Leaving out the pictures, please reproduce exactly and only the lines from the one that contains "Where should I" through the last line below.
== Dataset excerpts ==
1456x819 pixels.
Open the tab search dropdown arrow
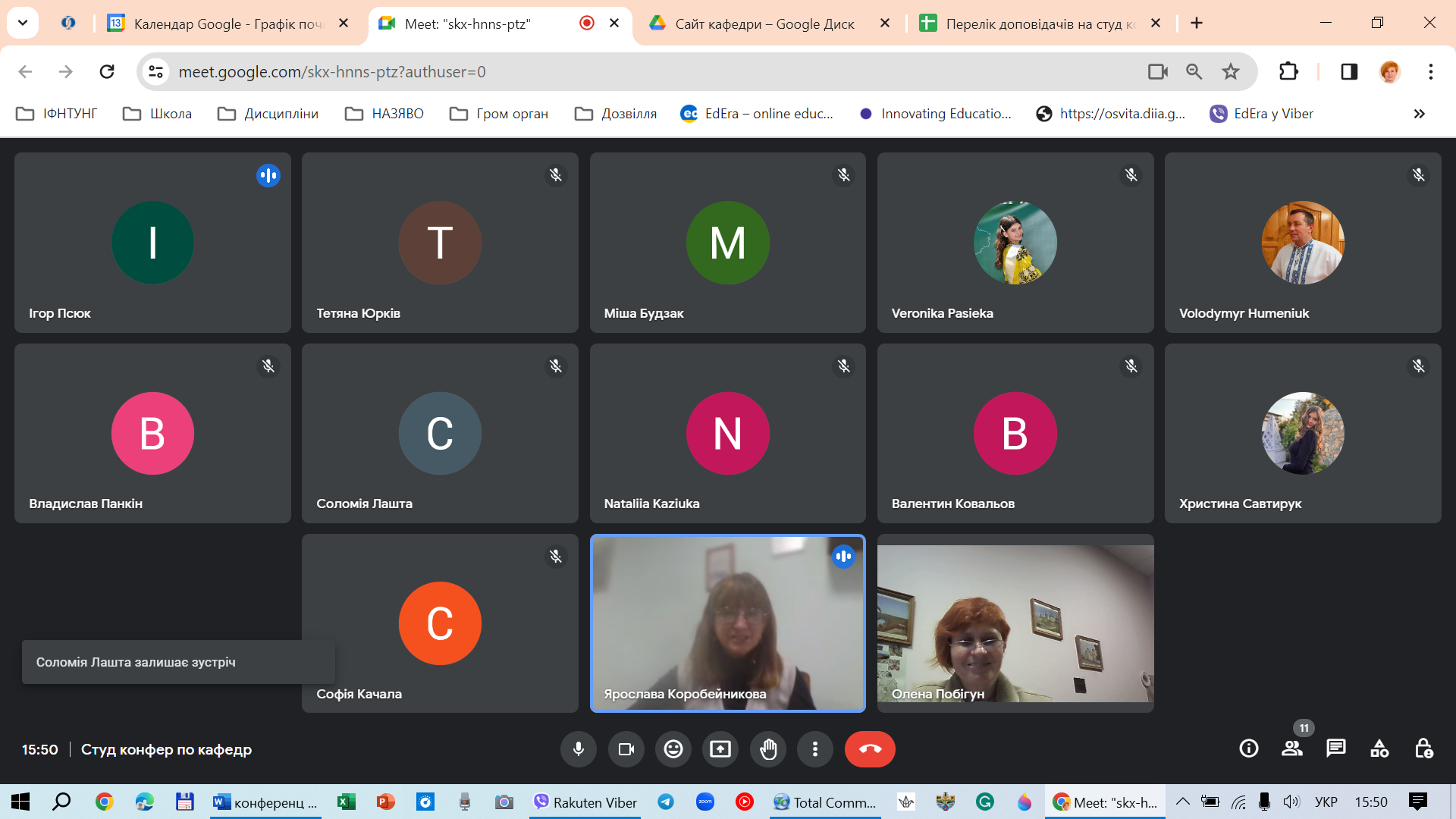(x=23, y=23)
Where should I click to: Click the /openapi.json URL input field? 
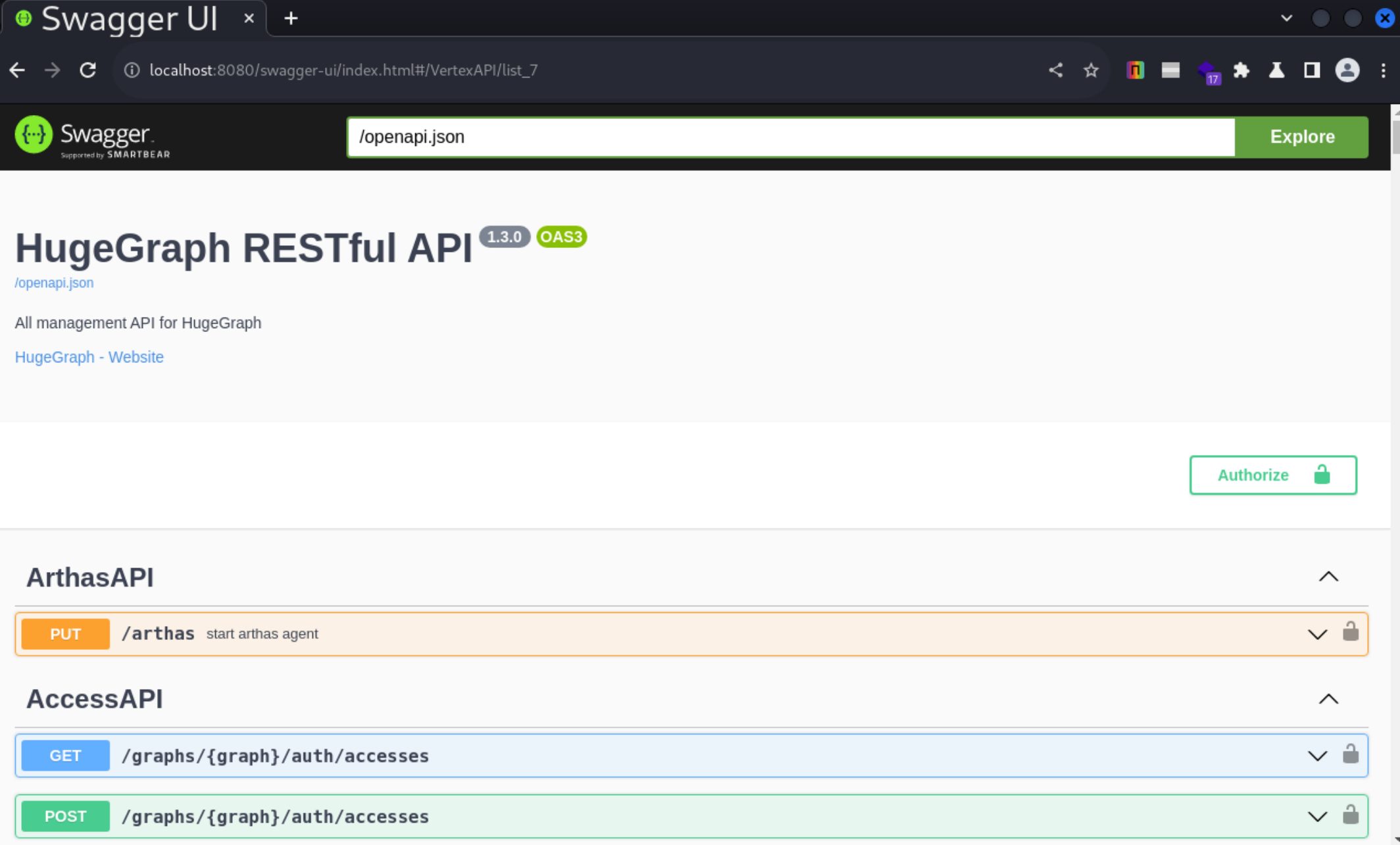pyautogui.click(x=789, y=137)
===
▶ [Solution to this task]:
Where should I click to: Click the /openapi.json URL input field? 
pyautogui.click(x=789, y=137)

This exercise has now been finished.